[Opening Supplied information section]
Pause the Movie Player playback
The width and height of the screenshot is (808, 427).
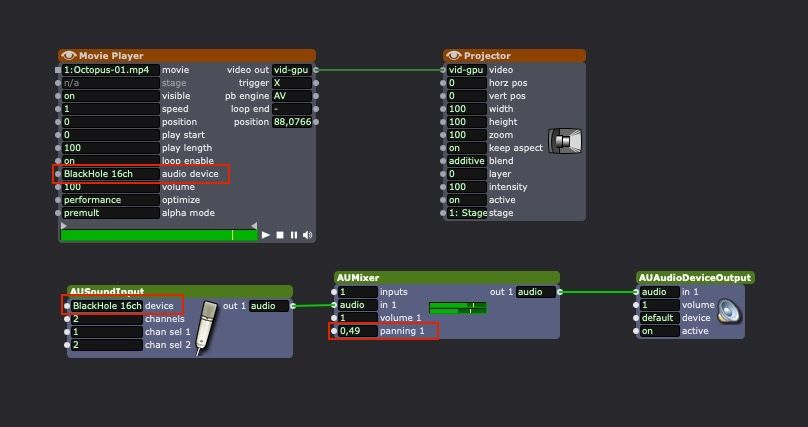click(294, 235)
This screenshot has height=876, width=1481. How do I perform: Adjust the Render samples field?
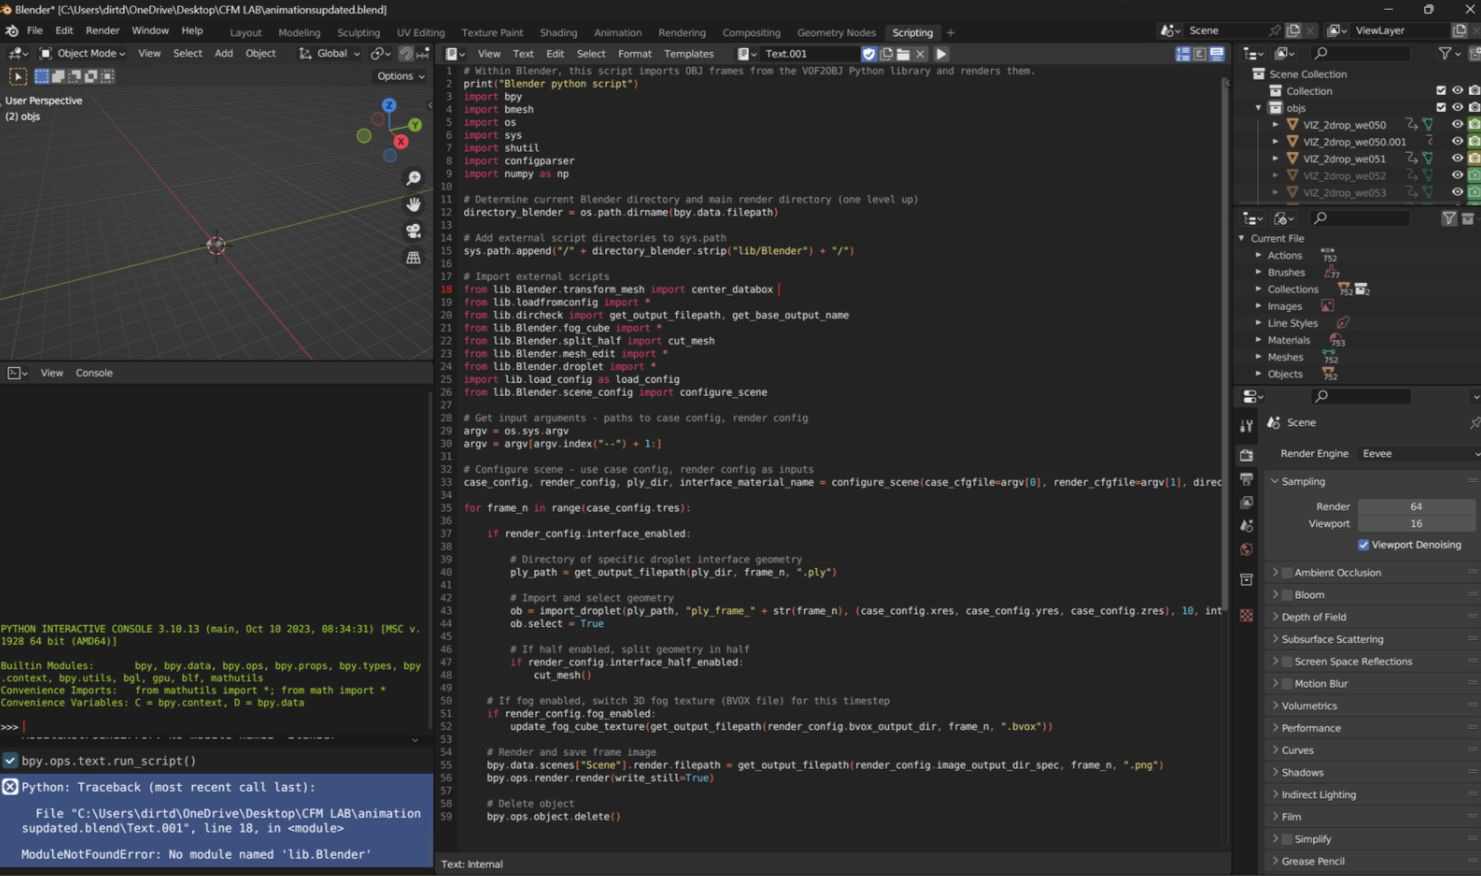(x=1415, y=507)
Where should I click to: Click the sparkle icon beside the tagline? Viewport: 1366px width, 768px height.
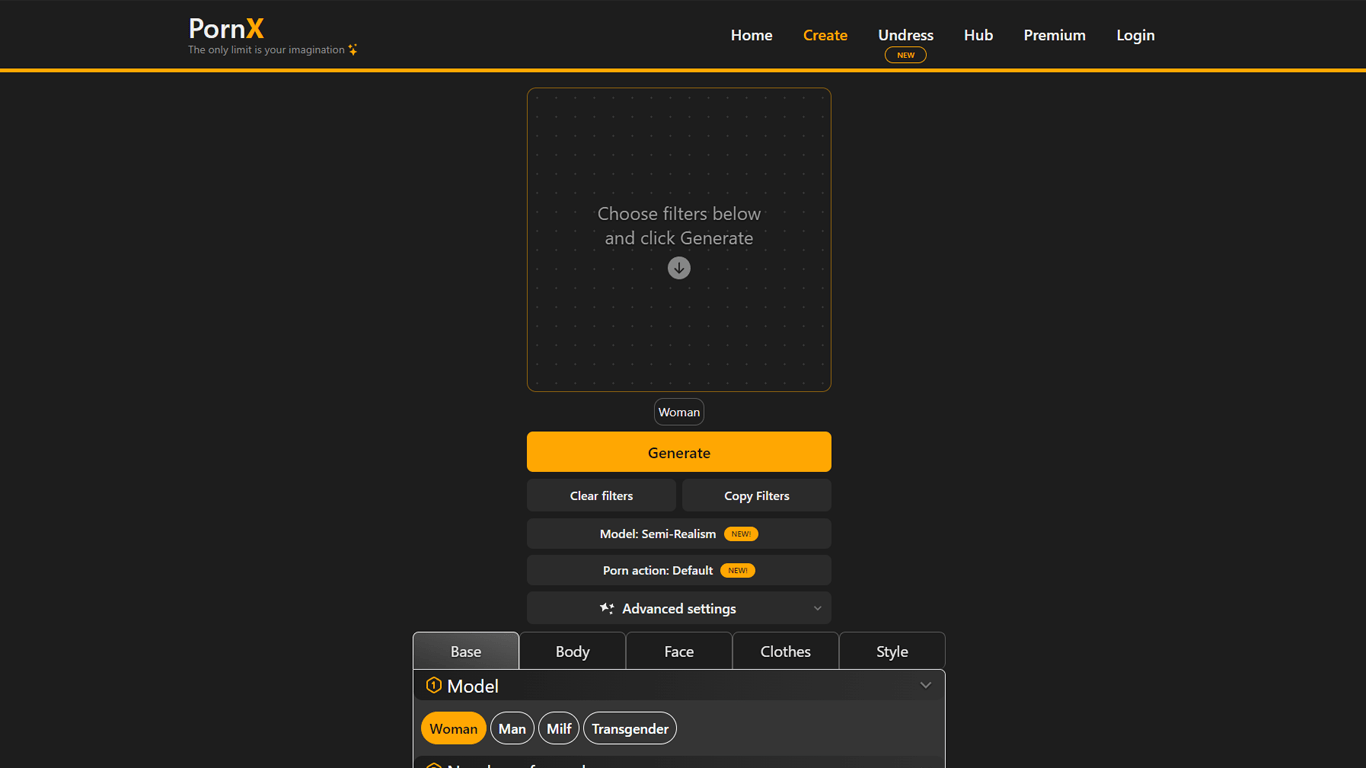pyautogui.click(x=353, y=50)
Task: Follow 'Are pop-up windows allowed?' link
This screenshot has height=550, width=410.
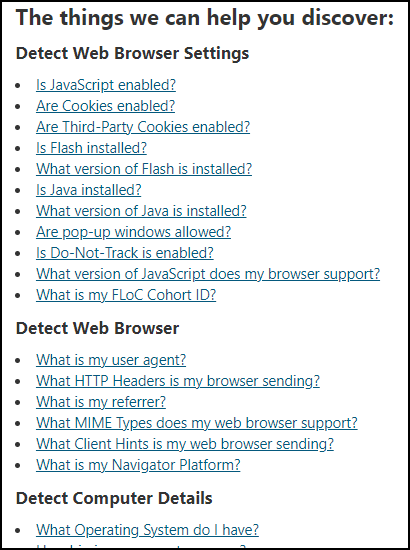Action: [133, 232]
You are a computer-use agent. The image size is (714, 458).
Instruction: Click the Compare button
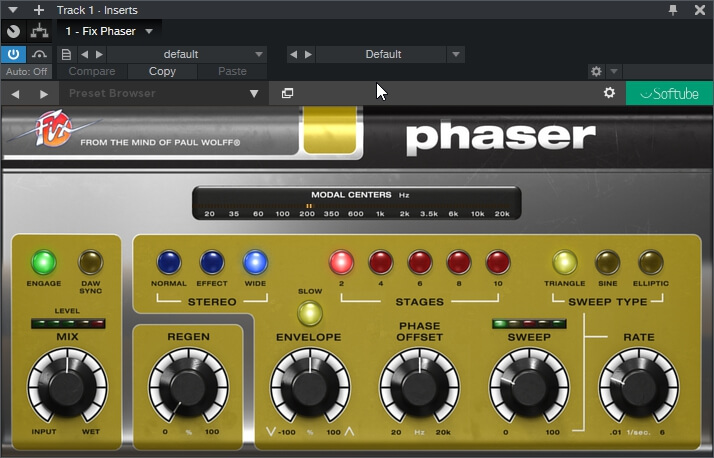click(92, 72)
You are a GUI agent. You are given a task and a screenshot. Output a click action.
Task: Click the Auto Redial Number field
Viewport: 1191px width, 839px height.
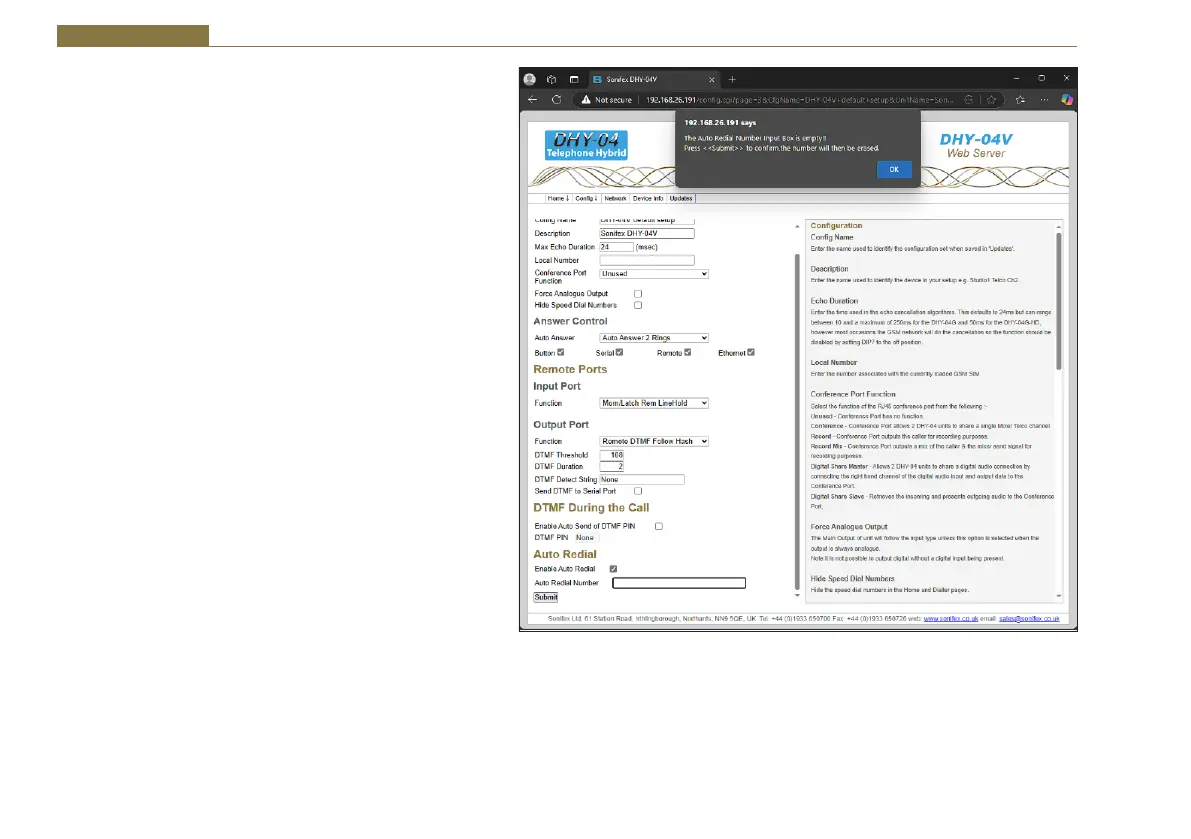click(x=679, y=583)
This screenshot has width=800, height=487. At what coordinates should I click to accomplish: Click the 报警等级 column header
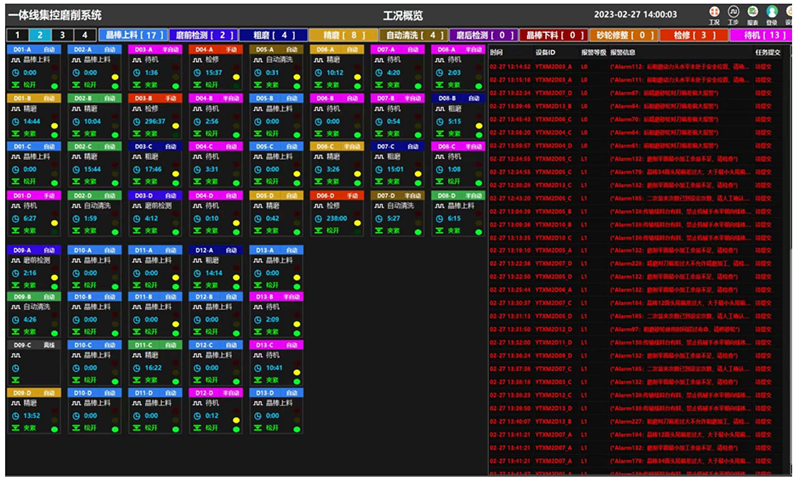coord(592,50)
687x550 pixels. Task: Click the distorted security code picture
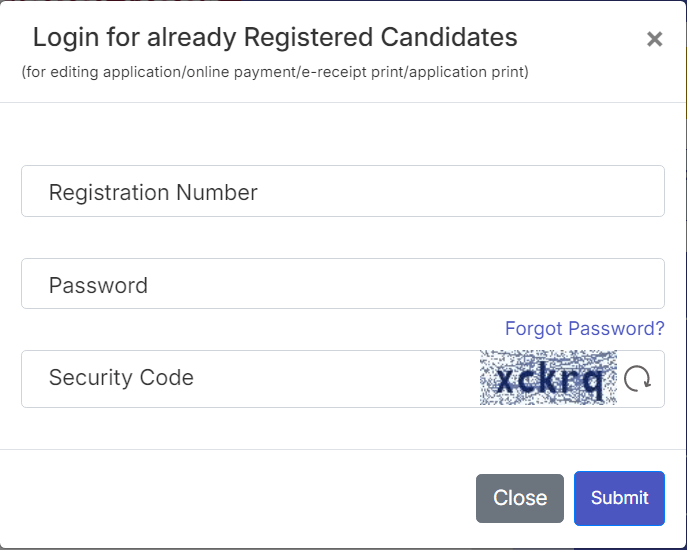pos(548,378)
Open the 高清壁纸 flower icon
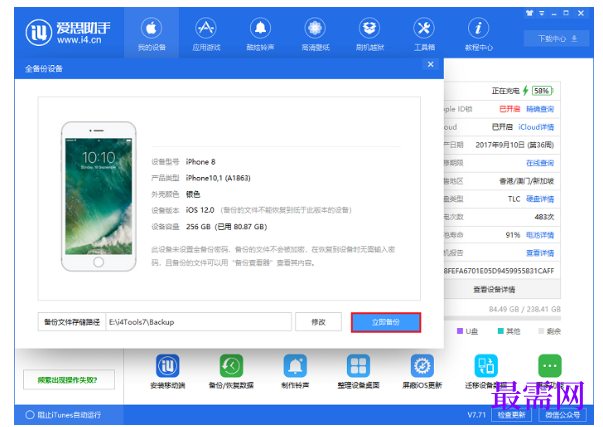This screenshot has width=603, height=427. (315, 28)
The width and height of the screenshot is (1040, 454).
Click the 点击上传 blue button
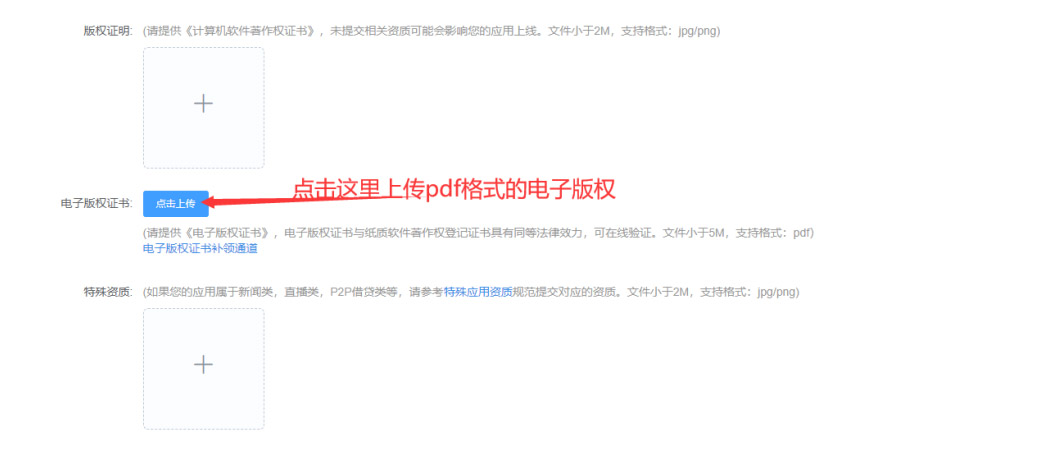[176, 204]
[Closing Supplied information section]
Aim of the task -
Nothing but an exact copy of the data, without pictures, should be returned.

Written answer -
Pause the Movie Player playback
The width and height of the screenshot is (808, 427).
click(294, 235)
This screenshot has height=876, width=1481. How do I perform: Adjust the Render samples field?
(x=1415, y=507)
Where should I click to: Click the sparkle icon beside the tagline? Viewport: 1366px width, 768px height.
pyautogui.click(x=353, y=50)
Task: Follow 'Are pop-up windows allowed?' link
This screenshot has height=550, width=410.
Action: [133, 232]
You are a computer-use agent. The image size is (714, 458).
Instruction: Click the Compare button
click(92, 72)
You are a GUI agent. You are given a task and a screenshot. Output a click action.
Task: Click the Auto Redial Number field
Viewport: 1191px width, 839px height.
click(x=679, y=583)
This screenshot has width=800, height=487. At what coordinates should I click to accomplish: Click the 报警等级 column header
coord(592,50)
687x550 pixels. Task: Click the distorted security code picture
pos(548,378)
Open the 高清壁纸 flower icon
This screenshot has width=603, height=427. (315, 28)
The width and height of the screenshot is (1040, 454).
Click the 点击上传 blue button
[176, 204]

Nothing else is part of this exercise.